LinWeizheDragon / FLMR

The huggingface implementation of Fine-grained Late-interaction Multi-modal Retriever.
66 stars 4 forks source link

For a custom document, how can I support the input of multiple images? #14

Closed yuejunpeng closed 4 months ago

yuejunpeng commented 4 months ago

I followed the instructions about custom document in the readme. `## Create document collections num_items = 100
feature_dim = 1664

document_items = []
document_items.extend(query_memories)
document_items.extend(random.sample(query_scene_memory, 15))
document_items.extend(random.sample(memory_items, 80))
assert len(document_items) == num_items

passage_contents = []
image_paths = []
for i, document_item in enumerate(document_items):
    passage_contents.append(
        f"Instruction: {document_item['subtaskInstruction']}, captioning: {document_item['detail']['beginCaption']}")
    image_paths.append(document_item['detail']['beginPath'])
    print(f"{i}: {document_item}")

custom_collection = [
    (passage_content, None, image_path)
    for passage_content, image_path in zip(passage_contents, image_paths)
]`

However, if it can support the input of multiple images, it would be more suitable for me. For the document, each item includes a text content and multiple images. For the query, each item includes a text content and a image. Is this possible? If so, how should it be modified? Thank you sincerely!

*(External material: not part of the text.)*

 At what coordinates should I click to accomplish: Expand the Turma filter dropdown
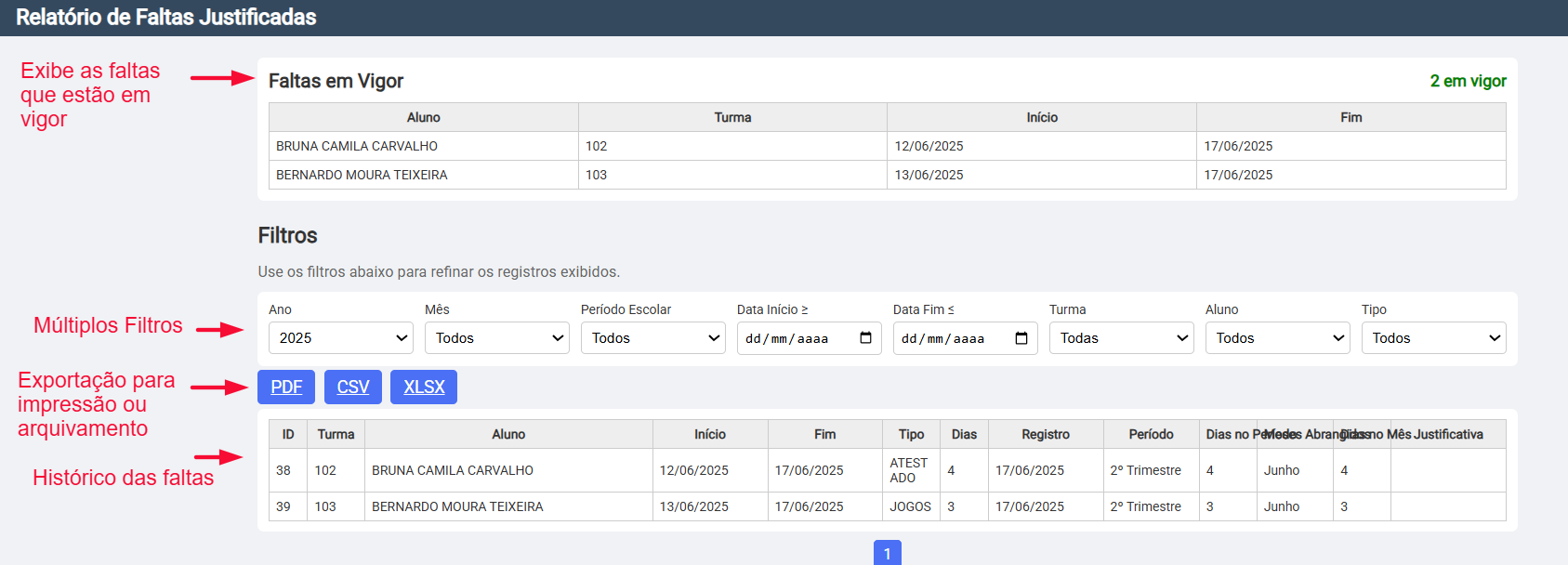(x=1121, y=338)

LinWeizheDragon commented 4 months ago

There are two approaches that can address this case:

  1. Modify the model file to support multiple doc images. Specifically, you will need to modify the .doc(..) function of FLMRModelForRetrieval, and change the pixel_values to support multiple images per doc. And you need to modify the function in FLMRModelForIndexing to pass in multiple images per document to the model.
  2. An alternative approach is to adhere to one image per document. If a document has 5 images, you can split it into 5 documents each having one image. This increases the corpus size, but offers easier solutions.

You can make your choice based on the trade-off. Just to mention, it would be better if the model can be finetuned on Image+Text->Image+Text. This use may be sub-optimal.

We plan to release a finetuning script very soon.